Test involving optical illusion could help diagnose autism
Arriving at a diagnosis for autism spectrum disorder (ASD) can be difficult. This is especially true for cases that are borderline.
A new study says that noting the way a person's pupils dilate as they watch a column of shifting dots may help specialists have a clue to help them decide which way a person's brain may be wired.
This discovery is from researchers in Italy. They have found a simple optical illusion could be used to objectively detect how some people tend to zoom in on details and miss the bigger picture.
Autism Spectrum Disorder (ASD) covers a range of traits, all of which can range from mild to severe in effect.
These usually include difficulties in fine motor control and processing sensory information. It leads to behaviors like avoiding overstimulation or repetitive movements.
Communicating and responding to social suggestions can also be a challenge.
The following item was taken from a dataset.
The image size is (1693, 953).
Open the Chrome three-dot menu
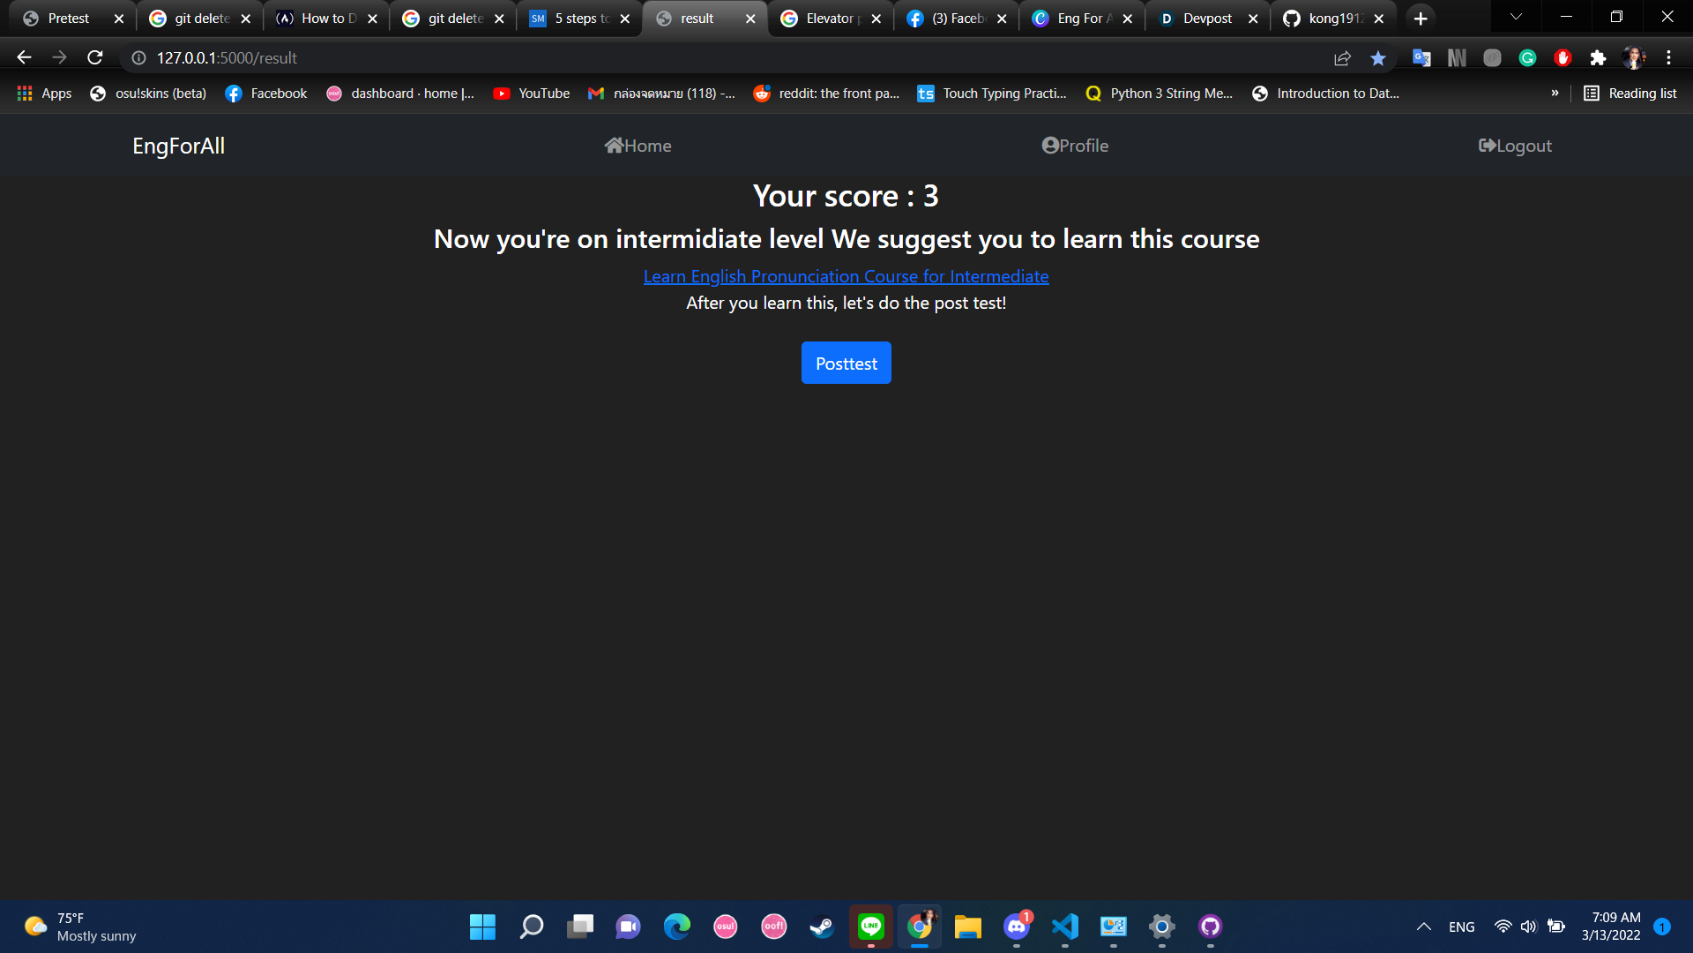1668,58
This can lead to problems with basic language skills to being completely non-verbal.
With so many signs, ASD can be easily missed.
The researchers ran the illusion test over 50 adults who did not have an ASD diagnosis. Rather than ask the volunteers what they saw, the researchers used a feedback trick involving their eyes. They tested the volunteers for autism-linked traits using a self-reported questionnaire.
People who ranked higher on the survey tended to show pupil fluctuations that suggested they were focusing more on the illusion's details.